---- EXTRACTED DATA
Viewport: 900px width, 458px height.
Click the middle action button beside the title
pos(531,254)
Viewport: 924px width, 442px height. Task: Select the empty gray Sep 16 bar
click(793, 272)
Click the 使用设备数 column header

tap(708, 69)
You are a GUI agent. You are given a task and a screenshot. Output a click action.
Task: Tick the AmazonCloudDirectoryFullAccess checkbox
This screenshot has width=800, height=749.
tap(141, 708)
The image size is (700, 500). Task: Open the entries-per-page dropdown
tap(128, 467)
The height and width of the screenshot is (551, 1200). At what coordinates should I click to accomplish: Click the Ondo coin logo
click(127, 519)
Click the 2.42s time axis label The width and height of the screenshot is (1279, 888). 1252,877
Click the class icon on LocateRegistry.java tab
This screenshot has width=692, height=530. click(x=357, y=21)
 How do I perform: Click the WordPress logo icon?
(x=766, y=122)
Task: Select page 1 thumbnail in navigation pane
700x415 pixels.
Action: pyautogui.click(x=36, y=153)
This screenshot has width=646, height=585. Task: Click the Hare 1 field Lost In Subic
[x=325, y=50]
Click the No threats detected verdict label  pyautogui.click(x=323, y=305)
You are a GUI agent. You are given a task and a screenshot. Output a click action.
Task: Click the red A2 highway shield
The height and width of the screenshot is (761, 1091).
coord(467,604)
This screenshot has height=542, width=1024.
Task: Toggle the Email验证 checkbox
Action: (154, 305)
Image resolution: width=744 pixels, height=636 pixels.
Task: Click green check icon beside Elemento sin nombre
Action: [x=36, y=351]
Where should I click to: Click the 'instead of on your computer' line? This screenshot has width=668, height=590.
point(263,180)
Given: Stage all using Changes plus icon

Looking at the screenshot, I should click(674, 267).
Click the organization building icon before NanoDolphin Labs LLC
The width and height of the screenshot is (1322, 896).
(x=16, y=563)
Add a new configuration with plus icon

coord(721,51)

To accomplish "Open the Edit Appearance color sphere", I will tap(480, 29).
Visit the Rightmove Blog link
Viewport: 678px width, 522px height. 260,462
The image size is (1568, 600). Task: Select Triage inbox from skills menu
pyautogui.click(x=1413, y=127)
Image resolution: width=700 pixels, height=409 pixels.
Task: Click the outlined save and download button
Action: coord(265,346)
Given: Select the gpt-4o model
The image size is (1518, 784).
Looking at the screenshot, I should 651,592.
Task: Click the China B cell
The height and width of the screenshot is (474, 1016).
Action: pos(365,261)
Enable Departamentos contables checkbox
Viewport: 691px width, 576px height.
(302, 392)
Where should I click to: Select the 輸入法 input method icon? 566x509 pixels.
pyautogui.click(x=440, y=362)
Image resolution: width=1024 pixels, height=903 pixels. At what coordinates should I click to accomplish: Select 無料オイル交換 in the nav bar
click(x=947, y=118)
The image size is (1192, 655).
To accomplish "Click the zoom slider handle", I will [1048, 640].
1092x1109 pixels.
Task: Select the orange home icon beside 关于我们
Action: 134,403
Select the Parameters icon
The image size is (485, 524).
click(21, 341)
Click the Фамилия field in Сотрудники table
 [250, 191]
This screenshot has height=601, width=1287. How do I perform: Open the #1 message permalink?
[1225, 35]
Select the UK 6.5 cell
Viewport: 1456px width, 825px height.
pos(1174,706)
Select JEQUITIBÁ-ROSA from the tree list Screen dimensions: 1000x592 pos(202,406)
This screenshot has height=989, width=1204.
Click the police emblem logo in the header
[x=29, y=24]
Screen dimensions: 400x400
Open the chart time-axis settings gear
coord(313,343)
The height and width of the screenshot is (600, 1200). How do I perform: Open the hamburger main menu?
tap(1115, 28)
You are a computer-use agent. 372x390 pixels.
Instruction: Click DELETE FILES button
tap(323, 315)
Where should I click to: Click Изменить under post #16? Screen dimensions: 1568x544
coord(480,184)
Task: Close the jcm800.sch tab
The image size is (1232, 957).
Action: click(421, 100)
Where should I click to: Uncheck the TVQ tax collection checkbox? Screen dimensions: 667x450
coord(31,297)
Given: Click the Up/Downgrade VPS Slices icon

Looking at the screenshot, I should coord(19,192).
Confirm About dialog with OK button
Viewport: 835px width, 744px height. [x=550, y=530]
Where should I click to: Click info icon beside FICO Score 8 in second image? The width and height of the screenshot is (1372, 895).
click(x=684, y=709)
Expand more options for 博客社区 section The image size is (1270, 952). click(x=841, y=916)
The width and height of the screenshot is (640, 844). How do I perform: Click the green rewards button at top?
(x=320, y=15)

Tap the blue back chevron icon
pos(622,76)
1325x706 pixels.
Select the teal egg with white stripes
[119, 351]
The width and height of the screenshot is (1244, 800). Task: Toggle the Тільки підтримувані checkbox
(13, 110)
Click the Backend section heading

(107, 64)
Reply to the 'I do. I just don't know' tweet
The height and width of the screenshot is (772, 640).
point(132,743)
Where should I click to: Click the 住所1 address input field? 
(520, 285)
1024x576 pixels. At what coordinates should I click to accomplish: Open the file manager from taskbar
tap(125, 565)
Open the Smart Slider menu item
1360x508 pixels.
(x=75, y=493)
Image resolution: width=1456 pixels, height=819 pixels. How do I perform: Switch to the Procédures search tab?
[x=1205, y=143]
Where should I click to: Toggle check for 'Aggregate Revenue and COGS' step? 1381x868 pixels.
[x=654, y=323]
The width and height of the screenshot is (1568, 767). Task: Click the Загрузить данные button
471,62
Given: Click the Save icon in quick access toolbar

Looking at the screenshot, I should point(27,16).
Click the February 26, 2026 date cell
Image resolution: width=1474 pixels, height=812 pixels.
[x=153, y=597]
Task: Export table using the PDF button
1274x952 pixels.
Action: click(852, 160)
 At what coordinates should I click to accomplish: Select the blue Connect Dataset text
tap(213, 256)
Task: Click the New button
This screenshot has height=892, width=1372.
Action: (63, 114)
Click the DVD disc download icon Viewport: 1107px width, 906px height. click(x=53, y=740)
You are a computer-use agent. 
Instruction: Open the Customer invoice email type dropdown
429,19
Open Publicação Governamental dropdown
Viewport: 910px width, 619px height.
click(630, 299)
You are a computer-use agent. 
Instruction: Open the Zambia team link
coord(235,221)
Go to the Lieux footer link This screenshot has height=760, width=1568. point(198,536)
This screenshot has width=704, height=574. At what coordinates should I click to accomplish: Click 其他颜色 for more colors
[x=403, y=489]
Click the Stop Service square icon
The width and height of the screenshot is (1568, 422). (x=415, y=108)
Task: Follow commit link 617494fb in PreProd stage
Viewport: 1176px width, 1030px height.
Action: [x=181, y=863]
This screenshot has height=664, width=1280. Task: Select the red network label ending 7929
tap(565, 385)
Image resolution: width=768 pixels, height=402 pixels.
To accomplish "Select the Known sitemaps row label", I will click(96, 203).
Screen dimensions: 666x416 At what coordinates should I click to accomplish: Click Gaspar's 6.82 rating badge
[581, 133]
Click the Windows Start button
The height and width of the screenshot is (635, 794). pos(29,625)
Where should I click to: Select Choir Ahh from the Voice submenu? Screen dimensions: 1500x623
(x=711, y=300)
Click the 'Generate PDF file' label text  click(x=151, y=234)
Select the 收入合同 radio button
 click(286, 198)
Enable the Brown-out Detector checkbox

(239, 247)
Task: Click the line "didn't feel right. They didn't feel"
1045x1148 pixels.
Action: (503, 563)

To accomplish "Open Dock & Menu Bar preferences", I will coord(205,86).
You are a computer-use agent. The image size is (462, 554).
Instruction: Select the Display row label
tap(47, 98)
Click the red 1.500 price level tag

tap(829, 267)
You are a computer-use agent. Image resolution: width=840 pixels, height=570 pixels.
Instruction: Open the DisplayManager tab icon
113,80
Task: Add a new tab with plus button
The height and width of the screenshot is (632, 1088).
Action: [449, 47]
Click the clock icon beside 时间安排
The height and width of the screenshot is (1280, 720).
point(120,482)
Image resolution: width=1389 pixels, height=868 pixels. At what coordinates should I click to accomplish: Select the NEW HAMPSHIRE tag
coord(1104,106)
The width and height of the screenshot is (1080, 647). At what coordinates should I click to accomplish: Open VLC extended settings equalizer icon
--------
■ GOAL OF THE EXERCISE
Filter the records for the word "agent" and show every line that has it.

■ REPLY TO THE EXERCISE
You are a GUI agent. You are given a task and a screenshot. Output a click action.
You are a GUI agent. You are given a task and a screenshot. Output a click action.
You are a computer-use agent. 372x390 pixels.
You are a computer-use agent. 
You are a computer-use agent. 
You are a computer-use agent. The image size is (462, 554).
You are a computer-use agent. Image resolution: width=840 pixels, height=570 pixels.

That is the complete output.